Element and text position data:

^^^^

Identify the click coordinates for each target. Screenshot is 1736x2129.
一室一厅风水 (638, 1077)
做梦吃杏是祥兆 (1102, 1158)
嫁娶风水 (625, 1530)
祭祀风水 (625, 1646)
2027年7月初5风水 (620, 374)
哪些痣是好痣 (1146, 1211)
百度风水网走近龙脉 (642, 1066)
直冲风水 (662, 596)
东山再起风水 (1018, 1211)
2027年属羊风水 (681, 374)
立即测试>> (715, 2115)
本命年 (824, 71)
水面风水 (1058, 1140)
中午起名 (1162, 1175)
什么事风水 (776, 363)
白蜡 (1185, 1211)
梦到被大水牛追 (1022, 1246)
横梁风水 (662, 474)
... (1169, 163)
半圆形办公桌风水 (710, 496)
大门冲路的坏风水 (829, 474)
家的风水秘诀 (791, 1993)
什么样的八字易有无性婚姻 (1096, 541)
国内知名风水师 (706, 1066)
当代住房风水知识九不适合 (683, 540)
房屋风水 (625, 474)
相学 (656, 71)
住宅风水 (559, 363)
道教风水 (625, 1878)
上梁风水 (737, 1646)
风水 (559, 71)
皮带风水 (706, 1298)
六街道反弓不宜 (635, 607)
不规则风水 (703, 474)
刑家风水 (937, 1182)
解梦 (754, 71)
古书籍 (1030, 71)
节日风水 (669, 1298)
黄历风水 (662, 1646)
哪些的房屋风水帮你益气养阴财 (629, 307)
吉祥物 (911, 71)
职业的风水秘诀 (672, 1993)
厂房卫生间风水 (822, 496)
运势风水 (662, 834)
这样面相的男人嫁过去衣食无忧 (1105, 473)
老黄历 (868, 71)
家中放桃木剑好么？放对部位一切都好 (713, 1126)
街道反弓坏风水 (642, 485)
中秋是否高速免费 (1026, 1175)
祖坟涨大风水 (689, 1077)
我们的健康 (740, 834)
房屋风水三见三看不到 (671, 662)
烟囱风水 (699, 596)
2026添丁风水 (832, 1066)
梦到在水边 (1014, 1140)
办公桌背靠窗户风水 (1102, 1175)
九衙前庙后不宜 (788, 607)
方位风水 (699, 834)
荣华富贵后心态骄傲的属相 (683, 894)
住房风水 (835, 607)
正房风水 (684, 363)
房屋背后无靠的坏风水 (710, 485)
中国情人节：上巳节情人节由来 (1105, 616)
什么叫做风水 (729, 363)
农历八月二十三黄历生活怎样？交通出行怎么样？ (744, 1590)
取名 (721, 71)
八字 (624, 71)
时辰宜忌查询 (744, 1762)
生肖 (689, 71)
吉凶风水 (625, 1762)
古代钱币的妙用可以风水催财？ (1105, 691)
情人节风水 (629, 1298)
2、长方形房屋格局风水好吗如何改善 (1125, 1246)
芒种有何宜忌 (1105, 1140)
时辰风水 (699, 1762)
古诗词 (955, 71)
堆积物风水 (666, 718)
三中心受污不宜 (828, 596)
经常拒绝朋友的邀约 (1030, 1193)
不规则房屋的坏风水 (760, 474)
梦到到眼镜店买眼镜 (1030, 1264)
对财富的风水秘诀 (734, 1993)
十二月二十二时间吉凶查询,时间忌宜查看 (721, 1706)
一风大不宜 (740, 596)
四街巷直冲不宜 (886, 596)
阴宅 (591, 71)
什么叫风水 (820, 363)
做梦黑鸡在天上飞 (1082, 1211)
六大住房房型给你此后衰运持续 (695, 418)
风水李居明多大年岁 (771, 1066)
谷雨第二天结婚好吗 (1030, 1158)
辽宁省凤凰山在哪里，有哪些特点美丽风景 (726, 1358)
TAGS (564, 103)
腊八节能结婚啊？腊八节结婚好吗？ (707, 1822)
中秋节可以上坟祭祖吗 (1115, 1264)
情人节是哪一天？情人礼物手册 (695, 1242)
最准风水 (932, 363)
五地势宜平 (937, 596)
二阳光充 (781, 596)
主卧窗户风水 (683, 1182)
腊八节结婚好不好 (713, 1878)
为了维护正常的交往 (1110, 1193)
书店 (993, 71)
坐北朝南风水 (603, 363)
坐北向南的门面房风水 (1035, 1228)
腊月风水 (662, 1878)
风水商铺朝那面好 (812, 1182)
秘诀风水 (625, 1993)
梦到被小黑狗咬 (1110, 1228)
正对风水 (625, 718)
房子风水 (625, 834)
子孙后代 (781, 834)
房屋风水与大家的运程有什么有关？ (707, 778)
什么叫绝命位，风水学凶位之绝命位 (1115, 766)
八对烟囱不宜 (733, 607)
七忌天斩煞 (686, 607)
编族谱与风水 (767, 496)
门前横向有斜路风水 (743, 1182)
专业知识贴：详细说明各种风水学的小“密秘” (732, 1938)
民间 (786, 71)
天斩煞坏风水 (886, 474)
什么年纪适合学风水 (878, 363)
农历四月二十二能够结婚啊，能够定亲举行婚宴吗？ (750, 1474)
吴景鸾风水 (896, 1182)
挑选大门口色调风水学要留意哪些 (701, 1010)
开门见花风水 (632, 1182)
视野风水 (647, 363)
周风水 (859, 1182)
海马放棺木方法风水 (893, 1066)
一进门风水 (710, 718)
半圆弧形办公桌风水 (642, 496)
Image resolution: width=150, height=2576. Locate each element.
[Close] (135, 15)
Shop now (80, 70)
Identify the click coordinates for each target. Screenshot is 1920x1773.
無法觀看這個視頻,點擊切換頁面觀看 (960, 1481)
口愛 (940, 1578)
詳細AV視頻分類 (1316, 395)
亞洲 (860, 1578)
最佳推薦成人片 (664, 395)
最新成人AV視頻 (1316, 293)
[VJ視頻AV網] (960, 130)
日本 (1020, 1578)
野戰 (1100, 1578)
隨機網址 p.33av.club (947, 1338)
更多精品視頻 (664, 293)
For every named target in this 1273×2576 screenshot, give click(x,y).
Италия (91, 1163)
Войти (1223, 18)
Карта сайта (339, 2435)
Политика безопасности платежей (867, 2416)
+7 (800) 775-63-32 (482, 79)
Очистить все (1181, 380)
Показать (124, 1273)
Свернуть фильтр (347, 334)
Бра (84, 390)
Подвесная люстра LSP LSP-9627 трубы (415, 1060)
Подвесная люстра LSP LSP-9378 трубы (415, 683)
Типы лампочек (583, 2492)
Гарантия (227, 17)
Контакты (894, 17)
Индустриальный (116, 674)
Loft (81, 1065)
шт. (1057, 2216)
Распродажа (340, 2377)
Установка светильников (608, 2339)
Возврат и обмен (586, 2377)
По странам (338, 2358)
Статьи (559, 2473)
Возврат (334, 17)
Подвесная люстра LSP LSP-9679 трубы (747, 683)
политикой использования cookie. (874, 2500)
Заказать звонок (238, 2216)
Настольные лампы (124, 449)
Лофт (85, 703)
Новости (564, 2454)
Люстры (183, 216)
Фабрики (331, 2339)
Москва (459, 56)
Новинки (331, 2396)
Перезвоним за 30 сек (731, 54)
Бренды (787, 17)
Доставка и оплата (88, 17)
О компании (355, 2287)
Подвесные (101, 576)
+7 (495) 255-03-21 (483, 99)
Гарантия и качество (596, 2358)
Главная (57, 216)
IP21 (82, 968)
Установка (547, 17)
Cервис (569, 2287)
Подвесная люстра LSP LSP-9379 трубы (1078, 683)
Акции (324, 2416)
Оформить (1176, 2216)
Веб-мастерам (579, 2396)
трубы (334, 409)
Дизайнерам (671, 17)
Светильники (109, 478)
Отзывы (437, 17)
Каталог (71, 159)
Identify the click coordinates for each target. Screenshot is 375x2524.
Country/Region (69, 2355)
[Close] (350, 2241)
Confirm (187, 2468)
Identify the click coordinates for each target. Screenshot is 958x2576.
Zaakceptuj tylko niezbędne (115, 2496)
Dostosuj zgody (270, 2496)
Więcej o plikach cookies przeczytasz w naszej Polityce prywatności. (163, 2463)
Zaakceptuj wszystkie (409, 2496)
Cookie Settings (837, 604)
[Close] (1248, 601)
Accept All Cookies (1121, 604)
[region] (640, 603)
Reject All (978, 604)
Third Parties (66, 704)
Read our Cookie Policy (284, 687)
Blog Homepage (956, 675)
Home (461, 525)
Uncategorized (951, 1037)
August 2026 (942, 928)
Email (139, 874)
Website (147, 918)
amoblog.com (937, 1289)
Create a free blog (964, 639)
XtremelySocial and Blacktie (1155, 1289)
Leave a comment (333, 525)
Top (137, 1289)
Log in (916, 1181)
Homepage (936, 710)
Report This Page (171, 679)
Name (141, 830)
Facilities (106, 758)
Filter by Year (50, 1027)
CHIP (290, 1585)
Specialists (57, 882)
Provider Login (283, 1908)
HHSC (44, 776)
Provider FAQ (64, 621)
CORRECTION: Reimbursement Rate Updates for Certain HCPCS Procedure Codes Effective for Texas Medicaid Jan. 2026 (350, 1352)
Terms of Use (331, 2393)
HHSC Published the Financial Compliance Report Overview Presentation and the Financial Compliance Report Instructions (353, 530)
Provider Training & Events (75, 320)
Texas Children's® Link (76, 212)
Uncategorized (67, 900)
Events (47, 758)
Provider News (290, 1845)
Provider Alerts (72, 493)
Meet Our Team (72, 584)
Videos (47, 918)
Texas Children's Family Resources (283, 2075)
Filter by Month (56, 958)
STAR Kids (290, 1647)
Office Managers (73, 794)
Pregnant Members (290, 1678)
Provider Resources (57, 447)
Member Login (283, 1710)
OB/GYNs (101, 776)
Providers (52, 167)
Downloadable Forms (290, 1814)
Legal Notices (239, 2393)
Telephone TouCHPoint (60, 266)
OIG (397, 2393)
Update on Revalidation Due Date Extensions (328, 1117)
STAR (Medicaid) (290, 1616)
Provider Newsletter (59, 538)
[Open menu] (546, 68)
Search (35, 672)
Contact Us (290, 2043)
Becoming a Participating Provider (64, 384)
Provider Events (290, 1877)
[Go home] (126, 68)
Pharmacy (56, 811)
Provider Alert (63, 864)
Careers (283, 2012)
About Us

^^^^

EXERCISE INSTRUCTIONS:
Rewrite as a numbered list the lines from the one containing "О компании (355, 2287)" up to and including the one containing "Więcej o plikach", omitting any blank lines.

FINISHED ANSWER:
1. О компании (355, 2287)
2. Подвесные (101, 576)
3. +7 (495) 255-03-21 (483, 99)
4. Гарантия и качество (596, 2358)
5. Главная (57, 216)
6. IP21 (82, 968)
7. Установка (547, 17)
8. Cервис (569, 2287)
9. Подвесная люстра LSP LSP-9379 трубы (1078, 683)
10. Акции (324, 2416)
11. Оформить (1176, 2216)
12. Веб-мастерам (579, 2396)
13. трубы (334, 409)
14. Дизайнерам (671, 17)
15. Светильники (109, 478)
16. Отзывы (437, 17)
17. Каталог (71, 159)
18. Identify the click coordinates for each target. Screenshot is 375x2524.
19. Country/Region (69, 2355)
20. [Close] (350, 2241)
21. Confirm (187, 2468)
22. Identify the click coordinates for each target. Screenshot is 958x2576.
23. Zaakceptuj tylko niezbędne (115, 2496)
24. Dostosuj zgody (270, 2496)
25. Więcej o plikach cookies przeczytasz w naszej Polityce prywatności. (163, 2463)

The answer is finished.